The data that follows is to be given again, exactly as written.

* [Supplied data]

Start of Block

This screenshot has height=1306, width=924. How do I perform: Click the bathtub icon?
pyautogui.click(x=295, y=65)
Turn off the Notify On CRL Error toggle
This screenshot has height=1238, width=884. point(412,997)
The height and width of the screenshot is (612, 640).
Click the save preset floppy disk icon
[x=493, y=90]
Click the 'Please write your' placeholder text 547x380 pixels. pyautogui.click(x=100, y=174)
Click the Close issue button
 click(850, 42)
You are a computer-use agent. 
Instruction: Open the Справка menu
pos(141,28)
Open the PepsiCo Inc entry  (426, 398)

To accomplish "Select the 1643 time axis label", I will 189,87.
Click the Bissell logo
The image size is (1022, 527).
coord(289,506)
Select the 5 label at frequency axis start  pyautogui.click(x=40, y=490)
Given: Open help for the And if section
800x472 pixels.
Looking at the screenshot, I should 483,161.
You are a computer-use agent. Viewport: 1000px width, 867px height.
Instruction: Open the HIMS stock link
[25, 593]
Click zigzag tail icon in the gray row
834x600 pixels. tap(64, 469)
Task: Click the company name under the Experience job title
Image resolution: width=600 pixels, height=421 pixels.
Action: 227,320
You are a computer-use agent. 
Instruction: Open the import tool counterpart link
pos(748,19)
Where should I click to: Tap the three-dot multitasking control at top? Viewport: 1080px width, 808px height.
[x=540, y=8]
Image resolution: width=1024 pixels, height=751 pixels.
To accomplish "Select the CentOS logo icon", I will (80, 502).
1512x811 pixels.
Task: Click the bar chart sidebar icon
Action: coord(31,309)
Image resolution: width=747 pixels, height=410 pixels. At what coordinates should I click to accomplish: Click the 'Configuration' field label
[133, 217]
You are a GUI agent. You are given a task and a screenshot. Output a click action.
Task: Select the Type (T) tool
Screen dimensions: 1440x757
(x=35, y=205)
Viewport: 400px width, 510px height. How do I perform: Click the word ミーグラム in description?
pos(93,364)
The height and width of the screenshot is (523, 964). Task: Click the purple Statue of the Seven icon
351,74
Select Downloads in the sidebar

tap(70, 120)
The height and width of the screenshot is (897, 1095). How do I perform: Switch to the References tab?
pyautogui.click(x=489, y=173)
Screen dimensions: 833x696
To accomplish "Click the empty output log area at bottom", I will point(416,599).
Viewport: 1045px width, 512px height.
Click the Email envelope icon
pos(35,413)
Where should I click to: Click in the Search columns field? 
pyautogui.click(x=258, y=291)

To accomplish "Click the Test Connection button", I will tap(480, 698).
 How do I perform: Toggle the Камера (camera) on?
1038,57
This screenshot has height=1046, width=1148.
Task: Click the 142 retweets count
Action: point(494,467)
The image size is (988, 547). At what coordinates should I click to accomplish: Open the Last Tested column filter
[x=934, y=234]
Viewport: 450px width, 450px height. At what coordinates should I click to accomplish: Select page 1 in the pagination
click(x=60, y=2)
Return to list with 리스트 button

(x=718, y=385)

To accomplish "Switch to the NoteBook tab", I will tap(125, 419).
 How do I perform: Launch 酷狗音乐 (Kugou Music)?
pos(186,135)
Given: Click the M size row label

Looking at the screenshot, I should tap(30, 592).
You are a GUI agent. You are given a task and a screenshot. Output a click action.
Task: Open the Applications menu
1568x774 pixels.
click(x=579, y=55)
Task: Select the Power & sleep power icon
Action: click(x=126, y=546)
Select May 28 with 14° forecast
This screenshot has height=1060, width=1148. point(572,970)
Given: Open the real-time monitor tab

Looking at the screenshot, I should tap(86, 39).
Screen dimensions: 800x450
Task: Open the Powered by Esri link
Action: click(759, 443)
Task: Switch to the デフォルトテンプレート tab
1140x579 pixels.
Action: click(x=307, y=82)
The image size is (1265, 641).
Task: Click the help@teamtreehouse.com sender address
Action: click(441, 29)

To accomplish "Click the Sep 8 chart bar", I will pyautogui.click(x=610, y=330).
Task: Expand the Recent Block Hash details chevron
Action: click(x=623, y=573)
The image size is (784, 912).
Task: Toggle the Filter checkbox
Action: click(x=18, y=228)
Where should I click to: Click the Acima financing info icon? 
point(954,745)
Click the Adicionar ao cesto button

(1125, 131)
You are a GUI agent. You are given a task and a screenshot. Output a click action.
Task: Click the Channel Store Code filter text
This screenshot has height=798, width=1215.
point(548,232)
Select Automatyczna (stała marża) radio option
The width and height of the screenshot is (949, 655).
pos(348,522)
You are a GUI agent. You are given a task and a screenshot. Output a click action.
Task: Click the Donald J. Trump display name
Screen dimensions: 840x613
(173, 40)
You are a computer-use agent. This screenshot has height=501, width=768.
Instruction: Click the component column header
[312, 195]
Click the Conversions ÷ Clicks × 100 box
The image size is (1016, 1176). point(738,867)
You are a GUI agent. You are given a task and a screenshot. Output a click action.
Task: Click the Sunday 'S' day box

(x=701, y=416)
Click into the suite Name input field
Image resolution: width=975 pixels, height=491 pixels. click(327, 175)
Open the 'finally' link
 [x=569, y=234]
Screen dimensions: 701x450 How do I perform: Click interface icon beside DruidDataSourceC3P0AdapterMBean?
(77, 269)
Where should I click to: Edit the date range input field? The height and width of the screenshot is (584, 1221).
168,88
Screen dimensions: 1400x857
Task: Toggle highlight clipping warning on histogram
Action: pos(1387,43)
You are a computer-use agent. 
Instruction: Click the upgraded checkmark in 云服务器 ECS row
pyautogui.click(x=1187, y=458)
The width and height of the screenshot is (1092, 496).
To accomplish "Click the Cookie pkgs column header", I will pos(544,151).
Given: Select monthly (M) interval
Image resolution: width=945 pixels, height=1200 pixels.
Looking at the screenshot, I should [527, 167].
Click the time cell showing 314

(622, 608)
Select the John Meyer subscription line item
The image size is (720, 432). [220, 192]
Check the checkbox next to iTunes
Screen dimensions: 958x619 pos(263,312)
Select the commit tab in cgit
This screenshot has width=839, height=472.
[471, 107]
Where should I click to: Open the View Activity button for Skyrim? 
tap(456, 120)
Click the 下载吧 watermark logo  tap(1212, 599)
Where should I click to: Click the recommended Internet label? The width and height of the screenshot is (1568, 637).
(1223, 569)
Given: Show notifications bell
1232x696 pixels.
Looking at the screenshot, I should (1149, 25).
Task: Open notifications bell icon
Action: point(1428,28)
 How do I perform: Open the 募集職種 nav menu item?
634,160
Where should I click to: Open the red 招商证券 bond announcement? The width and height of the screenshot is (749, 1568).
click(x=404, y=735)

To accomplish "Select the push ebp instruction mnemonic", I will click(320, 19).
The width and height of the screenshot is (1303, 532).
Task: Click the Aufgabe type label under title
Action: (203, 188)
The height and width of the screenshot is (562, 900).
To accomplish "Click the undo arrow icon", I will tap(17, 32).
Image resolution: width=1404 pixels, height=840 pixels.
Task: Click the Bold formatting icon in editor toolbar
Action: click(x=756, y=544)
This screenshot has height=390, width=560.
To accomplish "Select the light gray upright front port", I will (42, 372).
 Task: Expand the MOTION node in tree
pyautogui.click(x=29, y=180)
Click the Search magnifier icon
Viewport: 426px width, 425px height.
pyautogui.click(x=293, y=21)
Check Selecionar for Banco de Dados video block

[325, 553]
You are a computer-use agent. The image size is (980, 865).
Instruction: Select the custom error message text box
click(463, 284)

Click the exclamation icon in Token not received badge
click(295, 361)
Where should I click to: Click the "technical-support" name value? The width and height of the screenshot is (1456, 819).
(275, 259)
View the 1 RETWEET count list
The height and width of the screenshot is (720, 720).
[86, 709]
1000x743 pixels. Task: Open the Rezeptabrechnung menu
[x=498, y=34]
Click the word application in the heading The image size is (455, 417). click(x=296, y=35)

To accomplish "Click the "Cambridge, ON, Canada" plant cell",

End of Block

* [Output below]
This screenshot has height=1306, width=924. How do I perform: Click the bathtub icon?
pyautogui.click(x=295, y=65)
Turn off the Notify On CRL Error toggle
This screenshot has height=1238, width=884. point(412,997)
The height and width of the screenshot is (612, 640).
Click the save preset floppy disk icon
[x=493, y=90]
Click the 'Please write your' placeholder text 547x380 pixels. pyautogui.click(x=100, y=174)
Click the Close issue button
 click(850, 42)
You are a computer-use agent. 
Instruction: Open the Справка menu
pos(141,28)
Open the PepsiCo Inc entry  (426, 398)

To accomplish "Select the 1643 time axis label", I will 189,87.
Click the Bissell logo
The image size is (1022, 527).
coord(289,506)
Select the 5 label at frequency axis start  pyautogui.click(x=40, y=490)
Given: Open help for the And if section
800x472 pixels.
Looking at the screenshot, I should 483,161.
You are a computer-use agent. Viewport: 1000px width, 867px height.
Instruction: Open the HIMS stock link
[25, 593]
Click zigzag tail icon in the gray row
834x600 pixels. tap(64, 469)
Task: Click the company name under the Experience job title
Image resolution: width=600 pixels, height=421 pixels.
Action: 227,320
You are a computer-use agent. 
Instruction: Open the import tool counterpart link
pos(748,19)
Where should I click to: Tap the three-dot multitasking control at top? Viewport: 1080px width, 808px height.
[x=540, y=8]
Image resolution: width=1024 pixels, height=751 pixels.
To accomplish "Select the CentOS logo icon", I will (80, 502).
1512x811 pixels.
Task: Click the bar chart sidebar icon
Action: coord(31,309)
Image resolution: width=747 pixels, height=410 pixels. At what coordinates should I click to accomplish: Click the 'Configuration' field label
[133, 217]
You are a GUI agent. You are given a task and a screenshot. Output a click action.
Task: Select the Type (T) tool
Screen dimensions: 1440x757
(x=35, y=205)
Viewport: 400px width, 510px height. How do I perform: Click the word ミーグラム in description?
pos(93,364)
The height and width of the screenshot is (523, 964). Task: Click the purple Statue of the Seven icon
351,74
Select Downloads in the sidebar

tap(70, 120)
The height and width of the screenshot is (897, 1095). How do I perform: Switch to the References tab?
pyautogui.click(x=489, y=173)
Screen dimensions: 833x696
To accomplish "Click the empty output log area at bottom", I will point(416,599).
Viewport: 1045px width, 512px height.
Click the Email envelope icon
pos(35,413)
Where should I click to: Click in the Search columns field? 
pyautogui.click(x=258, y=291)

To accomplish "Click the Test Connection button", I will tap(480, 698).
 How do I perform: Toggle the Камера (camera) on?
1038,57
This screenshot has height=1046, width=1148.
Task: Click the 142 retweets count
Action: point(494,467)
The image size is (988, 547). At what coordinates should I click to accomplish: Open the Last Tested column filter
[x=934, y=234]
Viewport: 450px width, 450px height. At what coordinates should I click to accomplish: Select page 1 in the pagination
click(x=60, y=2)
Return to list with 리스트 button

(x=718, y=385)

To accomplish "Switch to the NoteBook tab", I will tap(125, 419).
 How do I perform: Launch 酷狗音乐 (Kugou Music)?
pos(186,135)
Given: Click the M size row label

Looking at the screenshot, I should tap(30, 592).
You are a GUI agent. You are given a task and a screenshot. Output a click action.
Task: Open the Applications menu
1568x774 pixels.
click(x=579, y=55)
Task: Select the Power & sleep power icon
Action: click(x=126, y=546)
Select May 28 with 14° forecast
This screenshot has height=1060, width=1148. point(572,970)
Given: Open the real-time monitor tab

Looking at the screenshot, I should tap(86, 39).
Screen dimensions: 800x450
Task: Open the Powered by Esri link
Action: click(759, 443)
Task: Switch to the デフォルトテンプレート tab
1140x579 pixels.
Action: click(x=307, y=82)
The image size is (1265, 641).
Task: Click the help@teamtreehouse.com sender address
Action: click(441, 29)

To accomplish "Click the Sep 8 chart bar", I will pyautogui.click(x=610, y=330).
Task: Expand the Recent Block Hash details chevron
Action: click(x=623, y=573)
The image size is (784, 912).
Task: Toggle the Filter checkbox
Action: click(x=18, y=228)
Where should I click to: Click the Acima financing info icon? 
point(954,745)
Click the Adicionar ao cesto button

(1125, 131)
You are a GUI agent. You are given a task and a screenshot. Output a click action.
Task: Click the Channel Store Code filter text
This screenshot has height=798, width=1215.
point(548,232)
Select Automatyczna (stała marża) radio option
The width and height of the screenshot is (949, 655).
pos(348,522)
You are a GUI agent. You are given a task and a screenshot. Output a click action.
Task: Click the Donald J. Trump display name
Screen dimensions: 840x613
(173, 40)
You are a computer-use agent. This screenshot has height=501, width=768.
Instruction: Click the component column header
[312, 195]
Click the Conversions ÷ Clicks × 100 box
The image size is (1016, 1176). point(738,867)
You are a GUI agent. You are given a task and a screenshot. Output a click action.
Task: Click the Sunday 'S' day box

(x=701, y=416)
Click into the suite Name input field
Image resolution: width=975 pixels, height=491 pixels. click(327, 175)
Open the 'finally' link
 [x=569, y=234]
Screen dimensions: 701x450 How do I perform: Click interface icon beside DruidDataSourceC3P0AdapterMBean?
(77, 269)
Where should I click to: Edit the date range input field? The height and width of the screenshot is (584, 1221).
168,88
Screen dimensions: 1400x857
Task: Toggle highlight clipping warning on histogram
Action: pos(1387,43)
You are a computer-use agent. 
Instruction: Click the upgraded checkmark in 云服务器 ECS row
pyautogui.click(x=1187, y=458)
The width and height of the screenshot is (1092, 496).
To accomplish "Click the Cookie pkgs column header", I will pos(544,151).
Given: Select monthly (M) interval
Image resolution: width=945 pixels, height=1200 pixels.
Looking at the screenshot, I should [527, 167].
Click the time cell showing 314

(622, 608)
Select the John Meyer subscription line item
The image size is (720, 432). [220, 192]
Check the checkbox next to iTunes
Screen dimensions: 958x619 pos(263,312)
Select the commit tab in cgit
This screenshot has width=839, height=472.
[471, 107]
Where should I click to: Open the View Activity button for Skyrim? 
tap(456, 120)
Click the 下载吧 watermark logo  tap(1212, 599)
Where should I click to: Click the recommended Internet label? The width and height of the screenshot is (1568, 637).
(1223, 569)
Given: Show notifications bell
1232x696 pixels.
Looking at the screenshot, I should (1149, 25).
Task: Open notifications bell icon
Action: point(1428,28)
 How do I perform: Open the 募集職種 nav menu item?
634,160
Where should I click to: Open the red 招商证券 bond announcement? The width and height of the screenshot is (749, 1568).
click(x=404, y=735)

To accomplish "Select the push ebp instruction mnemonic", I will click(320, 19).
The width and height of the screenshot is (1303, 532).
Task: Click the Aufgabe type label under title
Action: (203, 188)
The height and width of the screenshot is (562, 900).
To accomplish "Click the undo arrow icon", I will tap(17, 32).
Image resolution: width=1404 pixels, height=840 pixels.
Task: Click the Bold formatting icon in editor toolbar
Action: click(x=756, y=544)
This screenshot has height=390, width=560.
To accomplish "Select the light gray upright front port", I will (42, 372).
 Task: Expand the MOTION node in tree
pyautogui.click(x=29, y=180)
Click the Search magnifier icon
Viewport: 426px width, 425px height.
pyautogui.click(x=293, y=21)
Check Selecionar for Banco de Dados video block

[325, 553]
You are a computer-use agent. The image size is (980, 865).
Instruction: Select the custom error message text box
click(463, 284)

Click the exclamation icon in Token not received badge
click(295, 361)
Where should I click to: Click the "technical-support" name value? The width and height of the screenshot is (1456, 819).
(275, 259)
View the 1 RETWEET count list
The height and width of the screenshot is (720, 720).
[86, 709]
1000x743 pixels. Task: Open the Rezeptabrechnung menu
[x=498, y=34]
Click the word application in the heading The image size is (455, 417). click(x=296, y=35)

To accomplish "Click the "Cambridge, ON, Canada" plant cell",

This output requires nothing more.